News Feed Discussions Patterns of recurrence associated with specific types of inguinal hernia repair Reply To: Patterns of recurrence associated with specific types of inguinal hernia repair

  • Mark

    Member
    May 6, 2023 at 9:48 am

    Since the original post by Good intentions is regarding “recurrence and repair”, I am posting this statement from Dr William H Brown, who performed my hernia surgery, and is one of the many reasons I chose to go with him;

    Most Surgeons argue for the use of mesh because of the lower recurrence rate. But their argument is flawed. If you look at the numbers, the chance for a recurrent hernia after a mesh repair is 3%. The chance for a recurrent hernia after a non-mesh repair is about 4%. But to achieve this 1% lower recurrence rate the patient runs about a 15% chance of chronic pain.

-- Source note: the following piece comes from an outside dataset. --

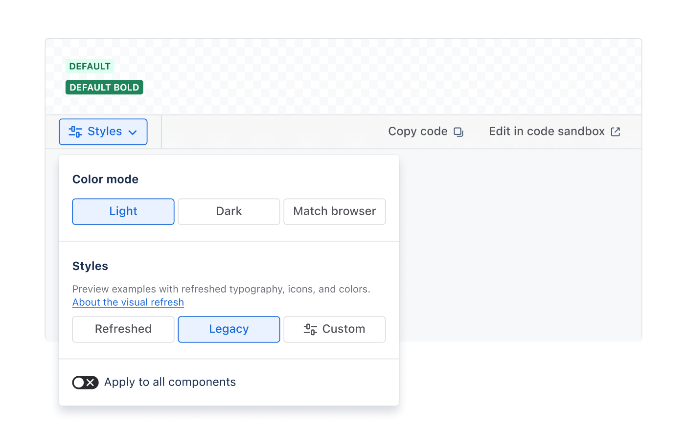
Task: Click the green DEFAULT BOLD lozenge
Action: tap(104, 87)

    The argument for a hand-sewn repair (i.e., no mesh), is that there is no foreign body placed in the body. It is common for people to develop scar tissue around the mesh. This fibrosis causes the mesh to become stiff and hard. Then when you bend and twist, and the mesh does not bend and twist with you, the sheer stresses causes pain. Sometimes one of the nerves or spermatic cord gets stuck to the mesh, and severe pain can result. Then exercise becomes impossible because of pain, and ejaculation causes a severe burning sensation in the spermatic cord and testicle. Chronic pain after mesh hernia repairs affects 15% of patients. A significant number of those patients with pain have to have the mesh removed with another operation. Even after removing the mesh, the patient is often only about 80% better.